I've never known a film to be so bad and so good at the same time. It makes an excellent attempt to explain a complicated mental disease. And there's plenty of it to go around here. Not only do we have Miss Crawford's inexplicable infatuation with Van Heflin's character without a character but a delusional Raymond Massey who can't seem to help marrying unstable women. There is also Massey's disappearing son. He appears in one brief scene, has no dialog and mysteriously disappears at the age of 9 or 10. If Dad is so desperately lonely, why doesn't he spend time with his own son?

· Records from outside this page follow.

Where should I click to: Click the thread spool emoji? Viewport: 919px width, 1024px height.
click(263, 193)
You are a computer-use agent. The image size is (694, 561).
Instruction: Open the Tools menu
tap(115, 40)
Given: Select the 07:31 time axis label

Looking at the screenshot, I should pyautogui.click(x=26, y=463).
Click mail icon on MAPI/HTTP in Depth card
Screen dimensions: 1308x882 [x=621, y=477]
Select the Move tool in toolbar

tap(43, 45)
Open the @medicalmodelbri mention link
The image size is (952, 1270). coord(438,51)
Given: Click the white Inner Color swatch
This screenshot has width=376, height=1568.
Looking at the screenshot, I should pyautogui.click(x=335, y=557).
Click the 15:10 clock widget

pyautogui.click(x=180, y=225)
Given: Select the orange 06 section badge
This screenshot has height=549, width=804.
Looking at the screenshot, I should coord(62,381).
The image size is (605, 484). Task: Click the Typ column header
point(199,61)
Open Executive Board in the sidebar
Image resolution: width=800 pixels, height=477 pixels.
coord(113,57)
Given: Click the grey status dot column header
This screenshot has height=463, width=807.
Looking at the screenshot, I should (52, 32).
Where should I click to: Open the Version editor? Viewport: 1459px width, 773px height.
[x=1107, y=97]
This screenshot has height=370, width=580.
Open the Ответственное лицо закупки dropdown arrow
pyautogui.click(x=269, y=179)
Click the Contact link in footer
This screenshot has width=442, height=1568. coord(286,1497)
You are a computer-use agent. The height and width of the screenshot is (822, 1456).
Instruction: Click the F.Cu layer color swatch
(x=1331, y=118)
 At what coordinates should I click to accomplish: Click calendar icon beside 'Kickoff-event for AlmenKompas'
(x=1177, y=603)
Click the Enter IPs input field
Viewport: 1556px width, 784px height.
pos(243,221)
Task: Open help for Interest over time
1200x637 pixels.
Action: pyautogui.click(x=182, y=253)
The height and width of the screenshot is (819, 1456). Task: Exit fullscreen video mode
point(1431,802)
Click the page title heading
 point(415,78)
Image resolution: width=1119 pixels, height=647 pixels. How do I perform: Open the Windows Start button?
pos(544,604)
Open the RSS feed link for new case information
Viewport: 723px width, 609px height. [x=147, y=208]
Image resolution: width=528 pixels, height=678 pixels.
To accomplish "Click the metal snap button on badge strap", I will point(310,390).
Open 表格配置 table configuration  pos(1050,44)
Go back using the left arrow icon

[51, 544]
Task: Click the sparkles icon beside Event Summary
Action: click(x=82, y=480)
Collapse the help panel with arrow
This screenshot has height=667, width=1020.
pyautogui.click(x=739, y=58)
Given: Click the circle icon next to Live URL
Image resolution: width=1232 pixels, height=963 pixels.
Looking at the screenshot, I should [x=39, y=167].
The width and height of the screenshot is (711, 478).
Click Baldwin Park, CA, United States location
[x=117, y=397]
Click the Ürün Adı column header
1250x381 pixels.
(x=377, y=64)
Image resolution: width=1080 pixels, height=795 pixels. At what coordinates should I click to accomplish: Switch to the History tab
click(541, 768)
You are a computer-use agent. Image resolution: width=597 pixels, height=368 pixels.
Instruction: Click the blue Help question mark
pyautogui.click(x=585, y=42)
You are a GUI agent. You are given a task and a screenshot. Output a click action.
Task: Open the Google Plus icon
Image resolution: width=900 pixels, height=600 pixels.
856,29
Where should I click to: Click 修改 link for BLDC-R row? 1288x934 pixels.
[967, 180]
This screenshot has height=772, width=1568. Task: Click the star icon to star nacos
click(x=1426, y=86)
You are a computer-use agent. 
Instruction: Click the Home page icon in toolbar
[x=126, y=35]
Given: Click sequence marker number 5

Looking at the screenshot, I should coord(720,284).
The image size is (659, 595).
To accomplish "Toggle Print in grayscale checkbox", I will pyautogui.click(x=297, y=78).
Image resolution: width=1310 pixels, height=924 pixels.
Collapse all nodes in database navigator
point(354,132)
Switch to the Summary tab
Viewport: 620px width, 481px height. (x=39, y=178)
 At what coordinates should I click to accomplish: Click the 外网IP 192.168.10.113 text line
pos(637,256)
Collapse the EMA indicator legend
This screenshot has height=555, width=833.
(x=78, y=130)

Ah, but then we wouldn't have all that scenery for our Joan to chew up and she does so with unashamed bravado. Isn't that why we watched in the first place?

j
jsinaz
Apr 30, 2017

Very good post-WW2 (1947) film starring Joan Crawford as a woman whose unrequited love for Van Heflin drives her crazy--literally. It costars Raymond Massey as her boss, she being hired as a home nurse to care for Massey's mentally ill wife. If you like film noir, filmed in black and white (of course!), you will most likely like this film. Like many films of its time with a woman as the main character, it is quite melodramatic (think of Now, Voyager), with a classic musical score by the great Franz Waxman. Crawford was nominated for the Best Actress Oscar, but lost to Loretta Young (The Farmer's Daughter) in 1948. Watchable if not "great."

n
Nursebob
Oct 30, 2015

Unceremoniously dumped by the only man she ever loved, an already precariously balanced Joan Crawford begins to lose what few marbles she has left. But when the cad re-enters her life in a most unexpected and unwelcome way she takes a swan dive off the deep end with tragic results. Told mainly in flashbacks from a locked psychiatric ward where Joan lies babbling in a catatonic stupor, Curtis Bernhardt's noirish drama of obsessive love with schizoid flourishes does attempt to educate its audience about mental illness (circa 1947) while still allowing Miss Crawford ample opportunity to glare and despair to her heart's content---garnering her an Oscar nomination in the process. Anchored by co-stars Van Heflin as the callous Lothario and stone-faced Raymond Massey as the one man who truly loves her, Crawford's performance doesn't exactly burn up the screen but it certainly has you smelling smoke.

b
BertBailey
Apr 21, 2013

The conception is so thin and the script too weak to help Crawford portray her very 2-dimensional character, clingy as velcro and insufferable beyond neuroticism -- which turned the first half hour of this near-excruciating. Leo Forbstein's strings-laden music doesn't help much either. Canadian Raymond Massey is all right in this, although there his part makes few requirements. And when Van Heflin plays the piano he does it with a wistful, half-absent look, such as to convince no-one that he's in any attending to his instrument. Put it this way: compared to 'Mildred Pierce,' this is just abysmal. Wasted an irretrievable hour of my life on this. Don't do the same!

j
Janice21383
Aug 13, 2011

Men! If they don't make you fat, they drive you mad. Your alternative is to marry Raymond Massey, but I wouldn't necessarily suggest that to anyone. Crawford's big eyes are useful here, for staring bleakly into nothingness.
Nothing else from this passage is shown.